# STORED DATA

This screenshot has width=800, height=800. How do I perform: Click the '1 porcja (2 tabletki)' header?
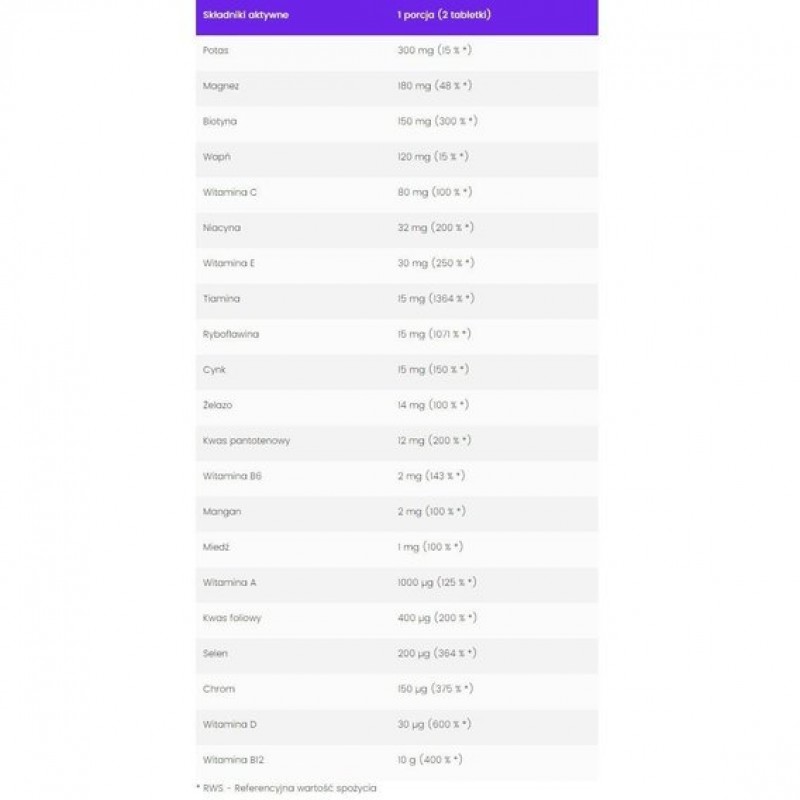[x=443, y=17]
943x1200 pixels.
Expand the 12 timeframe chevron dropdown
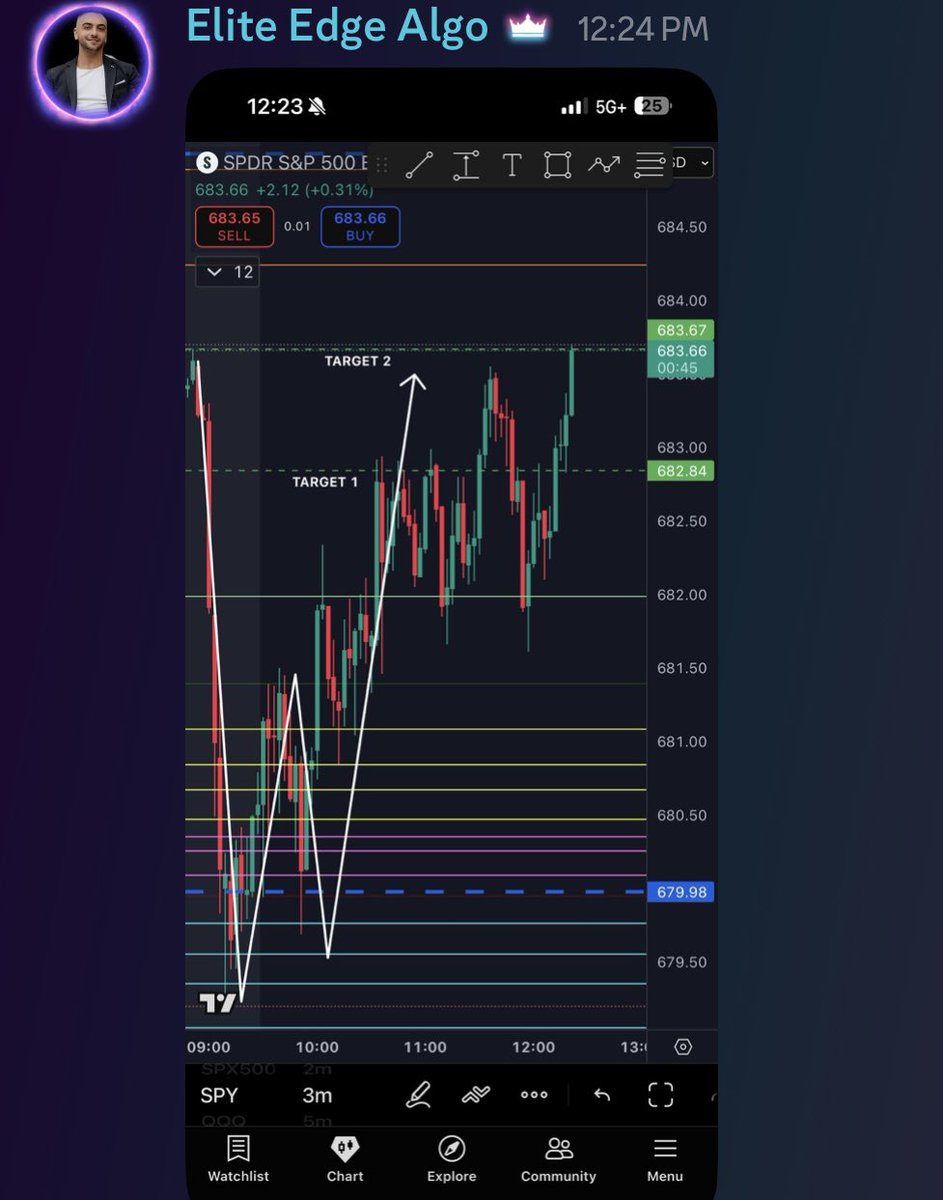tap(214, 271)
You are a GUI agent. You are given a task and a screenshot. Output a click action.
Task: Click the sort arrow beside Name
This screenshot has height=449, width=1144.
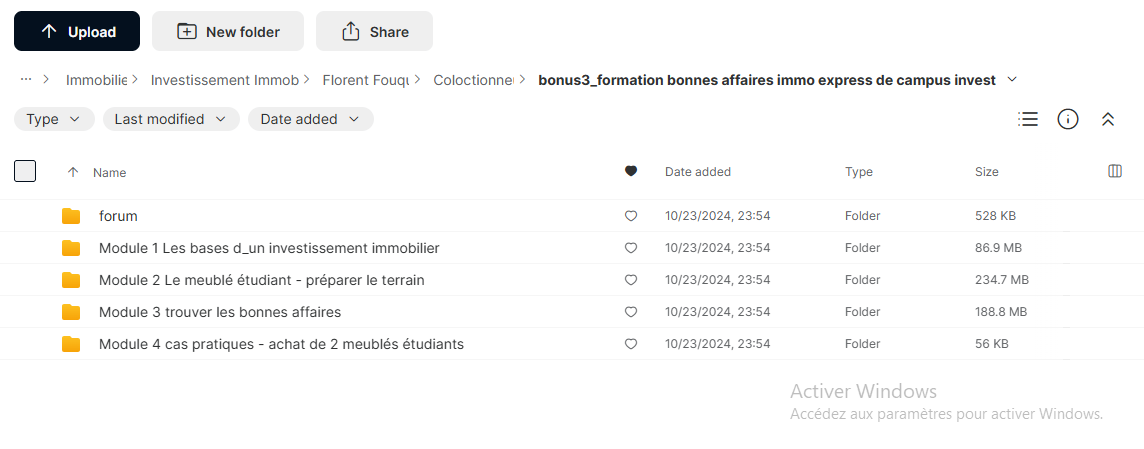[x=72, y=172]
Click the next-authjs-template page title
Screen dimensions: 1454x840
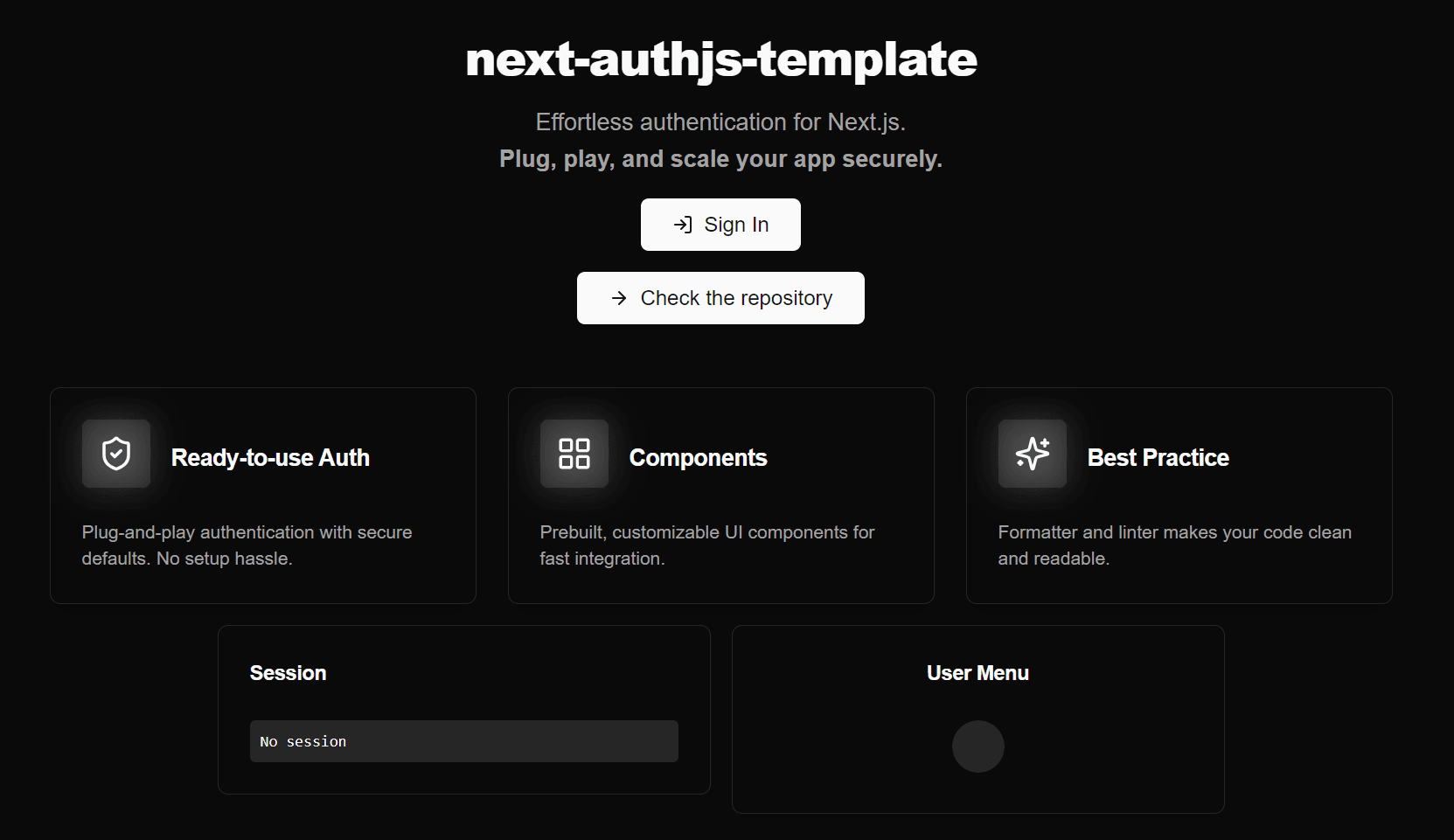coord(720,59)

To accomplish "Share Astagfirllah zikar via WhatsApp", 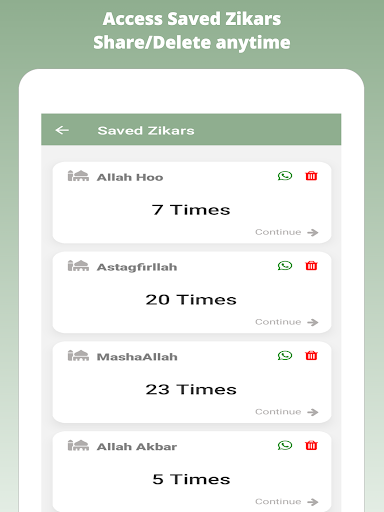I will (x=285, y=266).
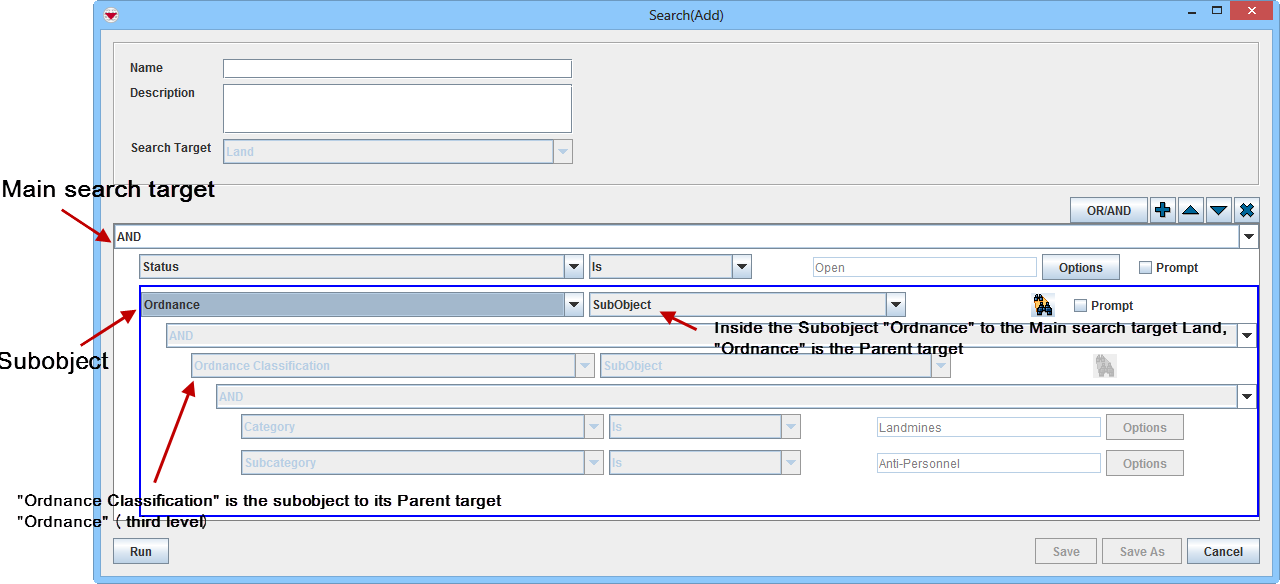Expand the top-level AND group dropdown
1280x584 pixels.
coord(1248,237)
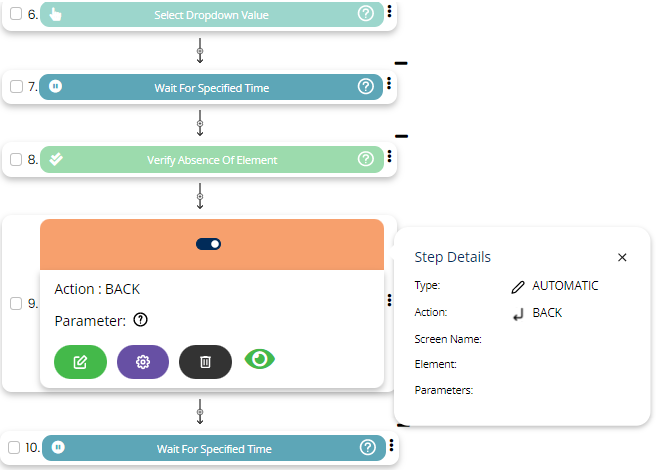Expand options menu for step 8
Screen dimensions: 656x470
click(389, 158)
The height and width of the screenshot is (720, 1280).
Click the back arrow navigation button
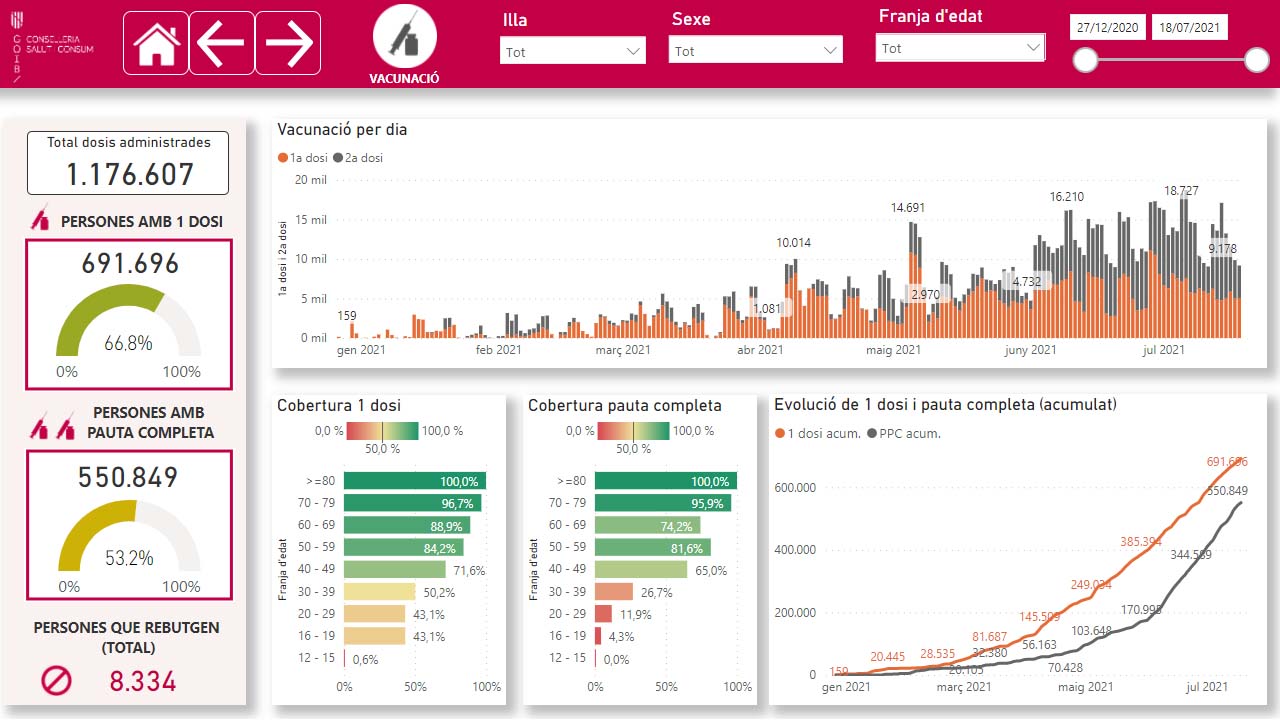(x=222, y=43)
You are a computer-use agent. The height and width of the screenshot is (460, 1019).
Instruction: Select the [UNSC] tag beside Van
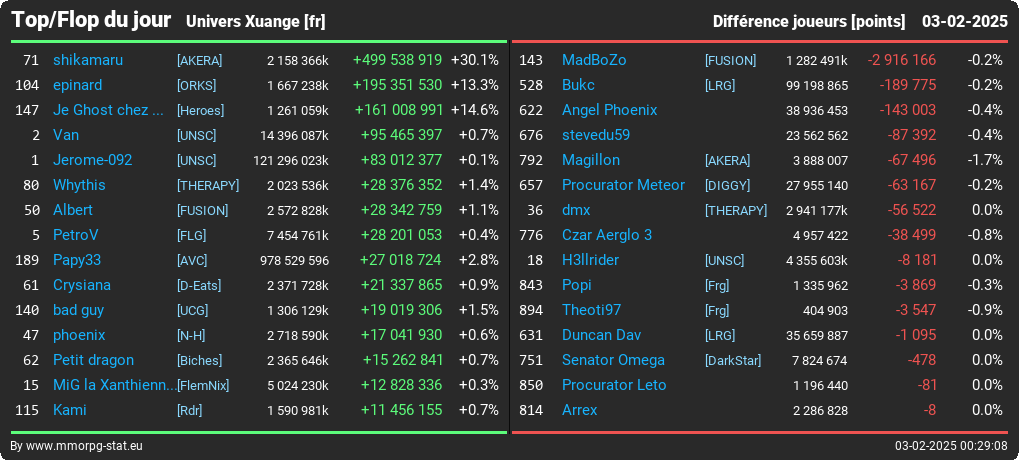[x=196, y=136]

# EXERCISE DIRECTIONS
Locate all lines in the listing above with the word "agent". Copy them.

# WORKED SOLUTION
You are a GUI agent. You are given a task and a screenshot. Output a click action.
You are a computer-use agent. The height and width of the screenshot is (460, 1019).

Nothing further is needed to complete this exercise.